Près d’une centaine de personnes se sont réunies à Paris jeudi soir pour soutenir la militante féministe Djemila Benhabib, qui est poursuivie devant les tribunaux québécois par une école islamiste de Montréal. L’auteure de Ma vie à contre-Coran est accusée de diffamation pour avoir critiqué sur la chaîne de radio 98,5 le caractère violent, misogyne et sexiste des extraits du Coran étudiés dans cette école privée subventionnée par le gouvernement québécois. Il y avait là plusieurs personnalités québécoises et françaises, dont l’ancienne ministre Louise Beaudoin, l’essayiste Caroline Fourest, la philosophe Catherine Kintzler et l’ancien sénateur Gérard Delfau.

 

Depuis plusieurs semaines, une pétition de soutien circule en France, où Djemila Benhabib a reçu en 2012 le Prix international de la laïcité.
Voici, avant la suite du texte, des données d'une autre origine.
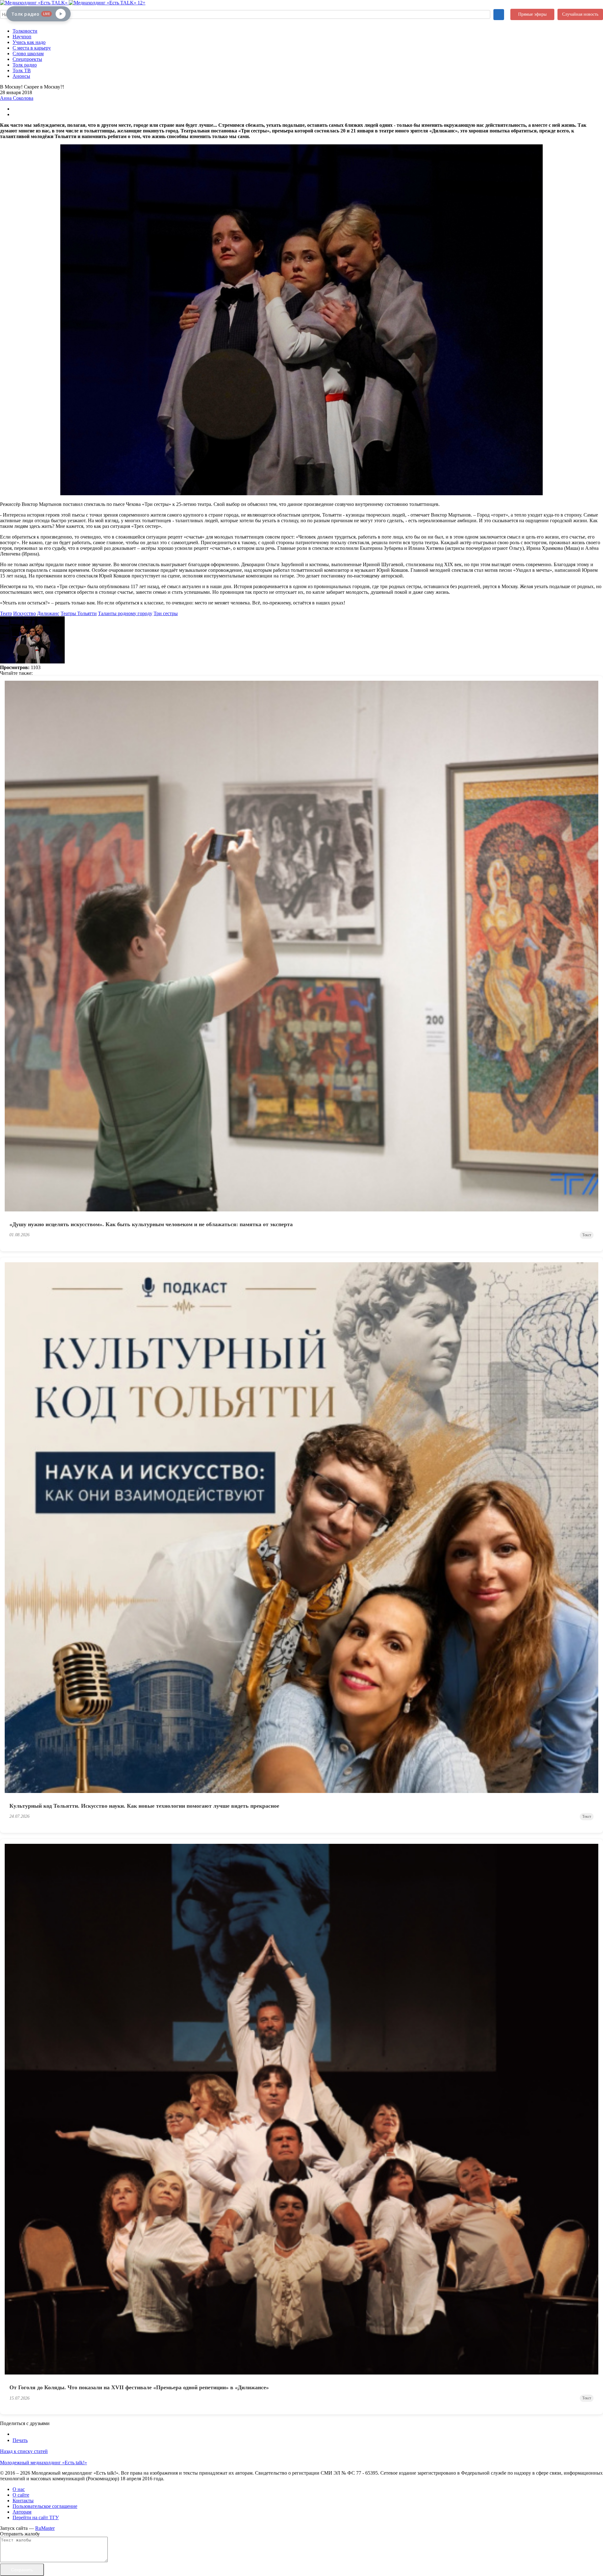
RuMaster (45, 2528)
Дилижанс (48, 613)
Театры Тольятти (79, 613)
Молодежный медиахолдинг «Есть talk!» (43, 2462)
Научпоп (22, 36)
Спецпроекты (27, 59)
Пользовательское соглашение (45, 2506)
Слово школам (28, 53)
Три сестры (166, 613)
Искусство (24, 613)
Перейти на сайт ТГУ (36, 2517)
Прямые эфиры (532, 14)
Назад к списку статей (24, 2451)
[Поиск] (498, 14)
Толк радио (25, 64)
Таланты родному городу (125, 613)
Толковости (25, 31)
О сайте (21, 2495)
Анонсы (21, 76)
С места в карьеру (32, 48)
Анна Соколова (16, 98)
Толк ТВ (22, 70)
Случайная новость (580, 14)
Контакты (23, 2500)
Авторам (22, 2511)
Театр (6, 613)
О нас (19, 2489)
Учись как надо (29, 42)
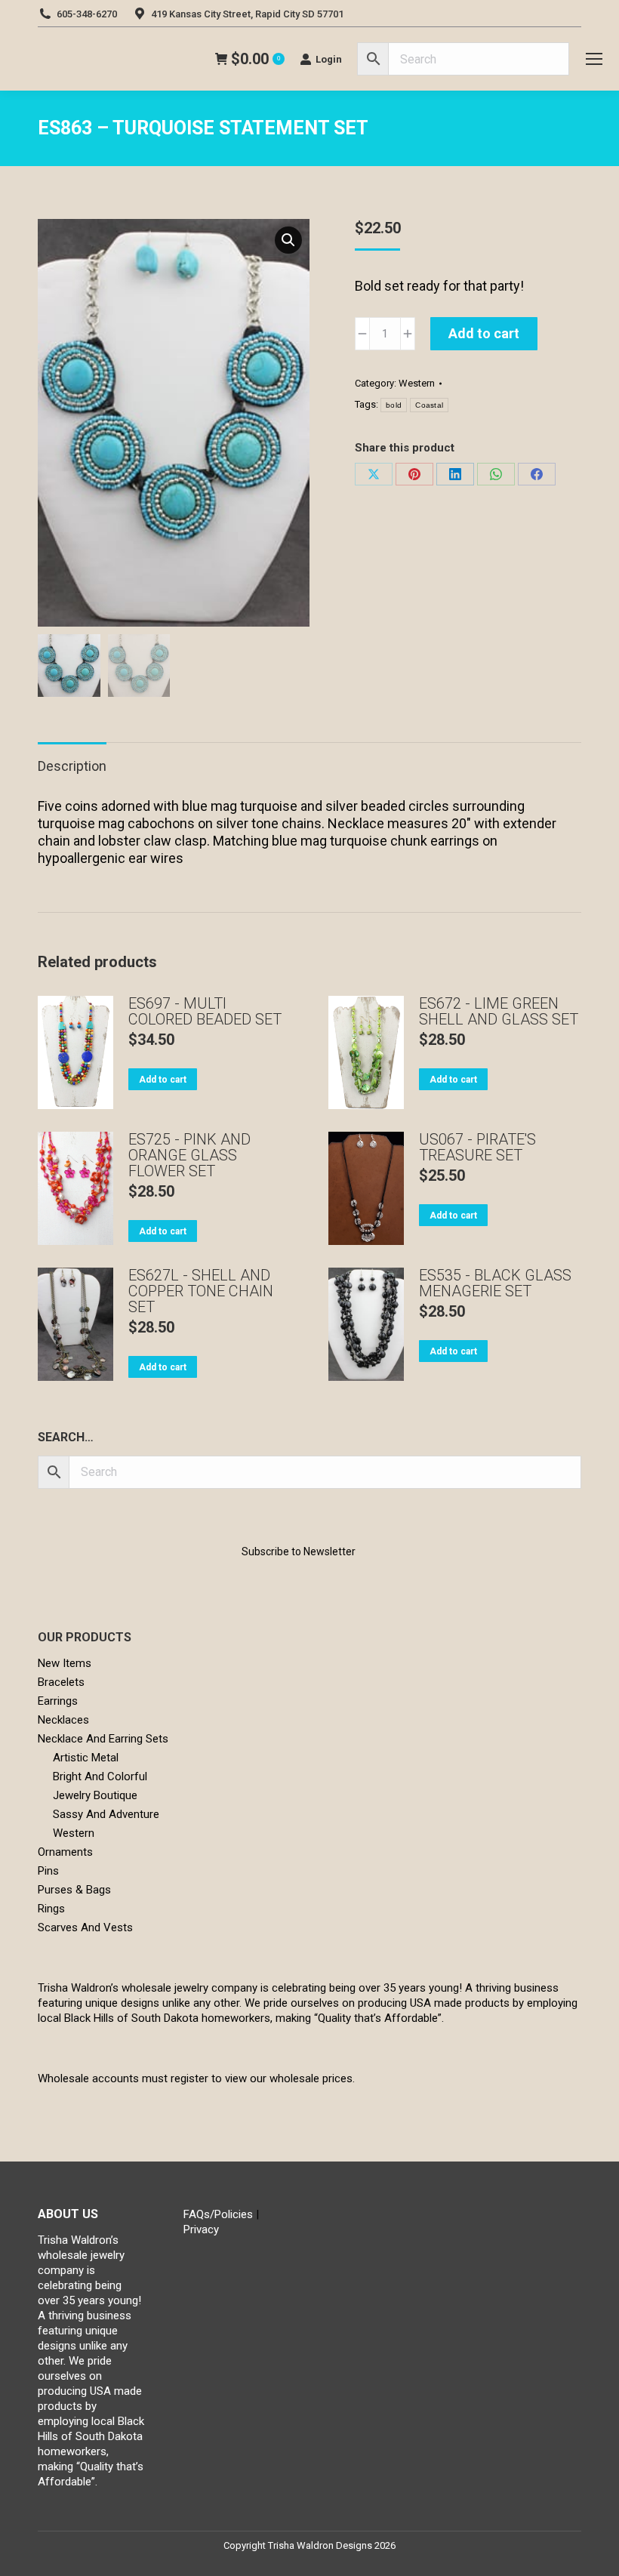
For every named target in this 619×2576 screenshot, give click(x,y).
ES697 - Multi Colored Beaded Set (205, 1012)
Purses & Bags (74, 1890)
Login (329, 59)
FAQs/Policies (218, 2214)
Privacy (201, 2229)
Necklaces (63, 1720)
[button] (288, 240)
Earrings (58, 1701)
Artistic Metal (86, 1757)
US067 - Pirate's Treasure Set (477, 1147)
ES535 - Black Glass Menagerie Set (495, 1283)
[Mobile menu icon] (594, 59)
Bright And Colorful (100, 1776)
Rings (51, 1908)
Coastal (429, 405)
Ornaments (65, 1852)
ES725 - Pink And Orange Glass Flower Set (189, 1155)
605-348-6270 (87, 14)
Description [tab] (72, 766)
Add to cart (483, 333)
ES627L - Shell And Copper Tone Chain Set (200, 1291)
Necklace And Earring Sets (103, 1739)
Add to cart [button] (162, 1079)
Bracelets (61, 1682)
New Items (64, 1663)
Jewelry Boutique (95, 1795)
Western (417, 383)
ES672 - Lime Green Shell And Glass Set (498, 1012)
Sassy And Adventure (106, 1814)
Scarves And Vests (85, 1927)
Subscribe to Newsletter (299, 1551)
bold (394, 405)
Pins (48, 1871)
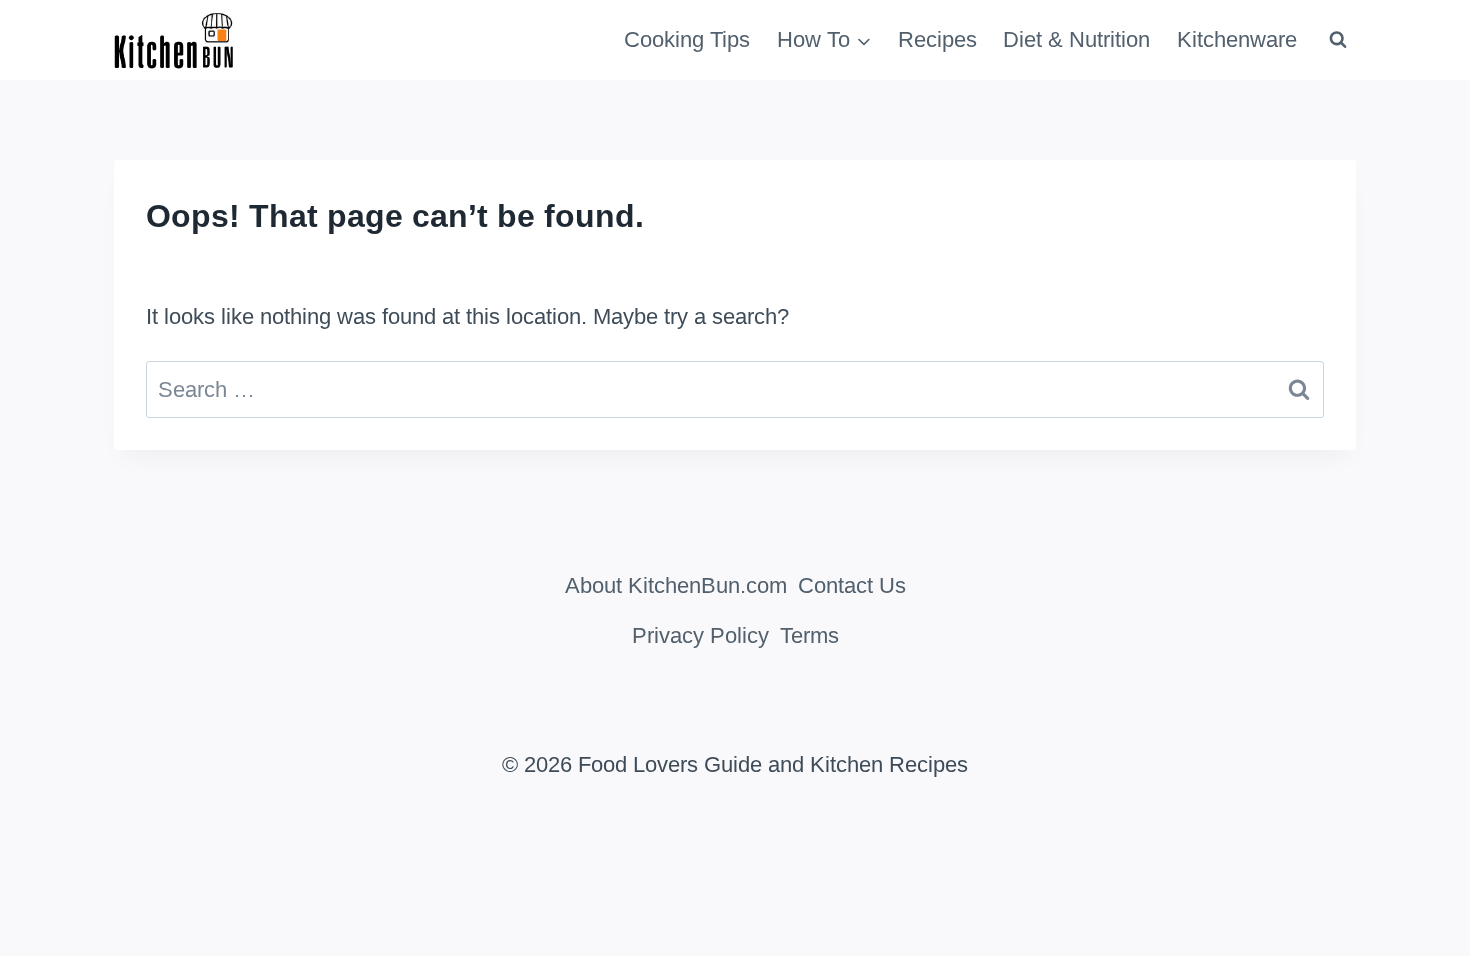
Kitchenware (1237, 39)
La pétition a déjà recueilli les signatures de la philosophe féministe Élisabeth Badinter ainsi que de l’écrivain algérien Boualem Sansal. Djemila Benhabib a aussi reçu le soutien de l’ancienne ministre socialiste de la Condition féminine Yvette Roudy et de la fondatrice de la crèche Baby-Loup, Natalia Baleato.


La « gauche bien-pensante » dénoncée

 

« La laïcité, ce n’est pas seulement un combat français », a déclaré le sénateur Delfau. Le jeune blogueur Walid Al-Husseini, arrêté et torturé en Palestine pour avoir critiqué l’islam, a aussi témoigné. Louise Beaudoin a déclaré que tout ce qu’a fait Djemila Benhabib « depuis quelques années a vraiment réveillé le combat pour la laïcité » au Québec. L’ancienne ministre actuellement en mission en France pour la Francophonie a dénoncé « cette gauche bien-pensante qui défend le multiculturalisme » et dit en riant se revendiquer maintenant de la « gauche mal-pensante ». Elle voit dans le soutien à Djemila Benhabib « un beau combat franco-québécois ».

 

À Montréal, une assemblée semblable s’était tenue au Lion d’Or le 30 janvier dernier. Djemila Benhabib a refusé toute entente à l’amiable. Le procès devrait se tenir en 2015.